Nigeria’s foreign-currency shortage is not only squeezing the life out of Africa’s largest economy, it is also threatening the ability of many Nigerians to afford an international degree.
On the back of naira depreciation, new and continuing Nigerian students who will be resuming schools abroad for the 2021/2022 academic session could be paying as much as an additional N2 million or more to complete their tuition fee. Similarly, Nigerians planning to study abroad would also be facing a higher living cost.
Universities abroad have not increased their tuition fees but have rather come up with different waivers to combat the impact of COVID-19, but a weaker naira means higher cost of foreign exchange.
As dollar shortage in Nigeria persists amid falling oil prices due to the global demand drop in the wake of the coronavirus pandemic, the central bank weakened the naira on the official window to N390 against the dollar.
With three devaluations under its belt, the apex bank has adjusted the naira by over 27 percent in 2020 and this means Nigerians who choose to go abroad for an international degree will be paying higher tuition and living cost in 2021 compared to what they would have paid in 2020 or at the beginning of 2019.
“I deferred my 2019 admission from 2020 to 2021 because my parents said the exchange rate was not favourable for them. They were hoping that by the end of 2020 the naira would have appreciated against the pounds, but now it’s even worse than the amount we had calculated in 2019,” Courage Imafidon, an Edo-based MBA applicant, told BusinessDay.
Imafidon fears his parents might not continue with the plans to send him to the UK as they also have to pay the tuition fees of three of his siblings who are registered in Nigerian private universities.
Average tuition fee for international students in the UK is about £13,000 per annum. With the current exchange rate, Nigerian students in UK universities who paid an average of N6 million annual tuition fees in 2019 academic year (using a black market rate of N463) would be paying over N8 million (at the black market rate of N620/£) in 2020, according to BusinessDay analysis. Most Nigerians access the foreign currency at the black market rate.
The situation is the same for Nigerian students who are studying in the US as the naira exchange rate to the dollar has weakened by more than N171 in 2020.

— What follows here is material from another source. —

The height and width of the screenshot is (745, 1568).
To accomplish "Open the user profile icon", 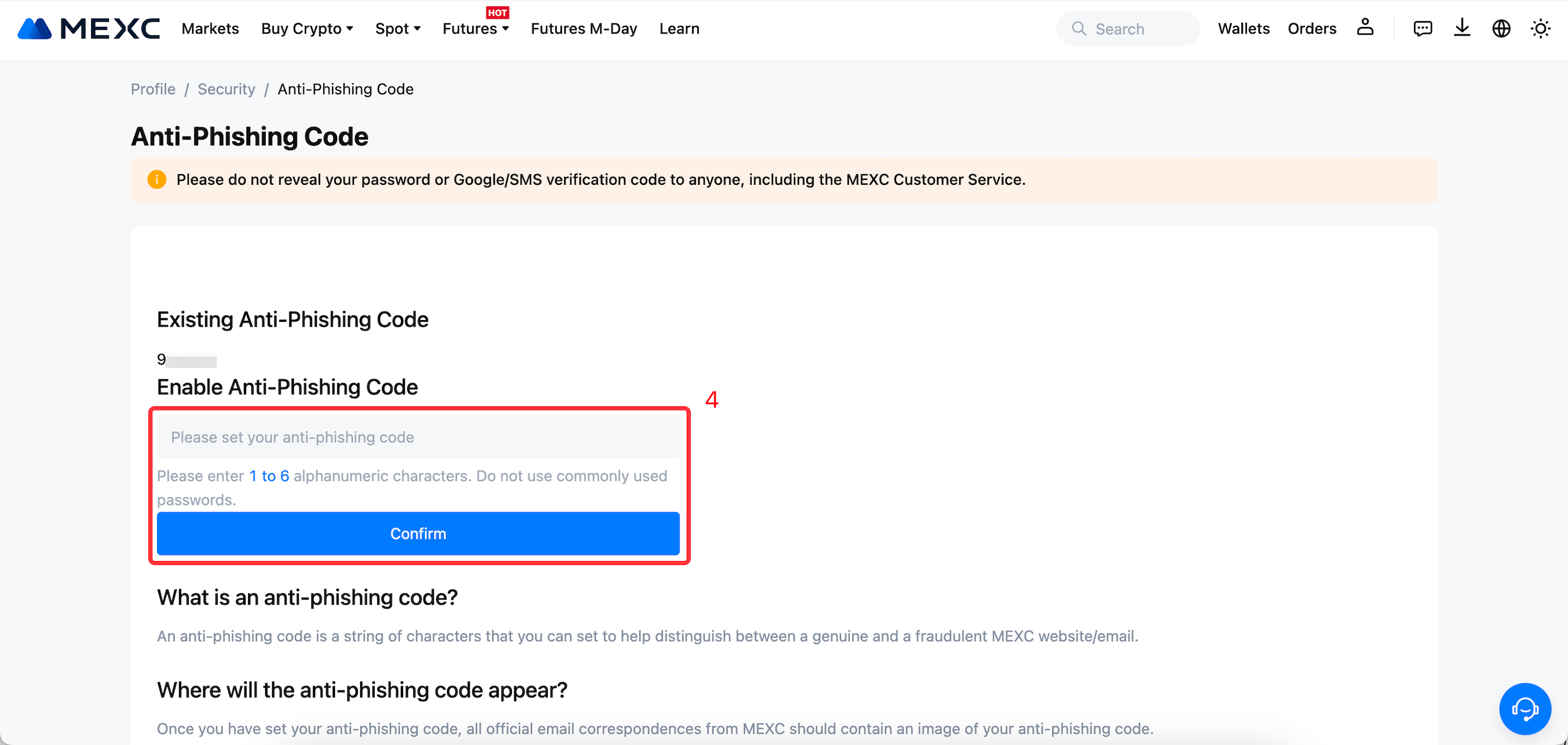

“The exchange rate is likely to restrict a lot of Nigerians who were making plans to travel abroad for school next year. This will also mean that other opportunities to acquire international degrees like scholarship will become very competitive due to the expected number of people that will be considering that option,” a Lagos-based education consultant said.
Even though education is on the list of items that can access the CBN’s official rate, market analysts believe the apex bank official rate which is mostly used for government transactions and the budget is not usually accessible by the ordinary citizens except, of course, they have connections.
Both the parallel market and official rates of the central bank do not favour Nigerians who have plans to travel abroad for education purposes as the weak currency means they would be paying more for both studies and living expenses.
Using the CBN’s official exchange rate of N390/$, a Nigeria planning to study abroad in 2021 would have to make provision for a 27-percent naira depreciation. Using the black market rate, that would run into 32 percent.
President Muhammadu Buhari had told Al Jazeera in March of 2016 that Nigeria could not afford foreign exchange for Nigerians who decide to send their children to foreign universities.
“Those who can afford foreign education for their children can afford it but Nigeria cannot allocate foreign exchange for those who decide to train their children outside the country,” he had said.
Though many Nigerian students may have a hard time paying their way through schools abroad, enrolling in Nigerian universities, especially public ones, is not an option for many as the country’s education standard has been constantly called to question.
Anthony Kila, professor of Strategy and Development and international director of studies at the European Centre of Advanced and Professional Studies, said the government is to blame because it has not done its best to make Nigeria’s education system attractive.
“Nigerians tend to travel abroad for studies because the education system is bad in the country and those that go abroad are the ones that can afford it,” Kila said.
The United Nations Education, Scientific, and Cultural Organisation (UNESCO) recommends that 15 to 20 percent of a nation’s total budget should go to the education sector. Nigeria’s 2020 budget only allocated 6.48 percent to its education sector. It was 7.11 percent in 2019, 7.14 percent in 2018, 7.27 percent in 2017, and 9.20 percent in 2016.